论文标题
MANTA:有效的基于梯度的令牌化,用于强大的端到端语言建模
MANTa: Efficient Gradient-Based Tokenization for Robust End-to-End Language Modeling
论文作者
论文摘要
静态子字令牌化算法一直是语言建模最近作品的重要组成部分。但是,它们的静态性质会导致重要缺陷,从而降低了模型的下游性能和稳健性。在这项工作中,我们提出了麦塔(Manta),这是一种自适应神经令牌化的模块。 Manta是通过语言模型的端到端训练的一个可区分的令牌。最终的系统在字节级模型的表现力与使用子字令牌训练的模型的速度之间进行了权衡。此外,我们的令牌是可以高度解释的,因为它可以将序列的明确分割成块。我们在来自不同域以及合成噪声的几个英语数据集上评估了我们的预训练模型。我们发现,蝠ta可以提高对角色扰动和室外数据的鲁棒性。然后,我们证明麦塔在通用域胶水测试基准上的其他模型相当。最后,我们证明它比严格的字节级模型要快得多。

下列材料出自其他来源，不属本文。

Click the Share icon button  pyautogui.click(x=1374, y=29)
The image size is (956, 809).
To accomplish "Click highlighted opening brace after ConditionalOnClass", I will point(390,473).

Static subword tokenization algorithms have been an essential component of recent works on language modeling. However, their static nature results in important flaws that degrade the models' downstream performance and robustness. In this work, we propose MANTa, a Module for Adaptive Neural TokenizAtion. MANTa is a differentiable tokenizer trained end-to-end with the language model. The resulting system offers a trade-off between the expressiveness of byte-level models and the speed of models trained using subword tokenization. In addition, our tokenizer is highly explainable since it produces an explicit segmentation of sequences into blocks. We evaluate our pre-trained model on several English datasets from different domains as well as on synthetic noise. We find that MANTa improves robustness to character perturbations and out-of-domain data. We then show that MANTa performs comparably to other models on the general-domain GLUE benchmark. Finally, we show that it is considerably faster than strictly byte-level models.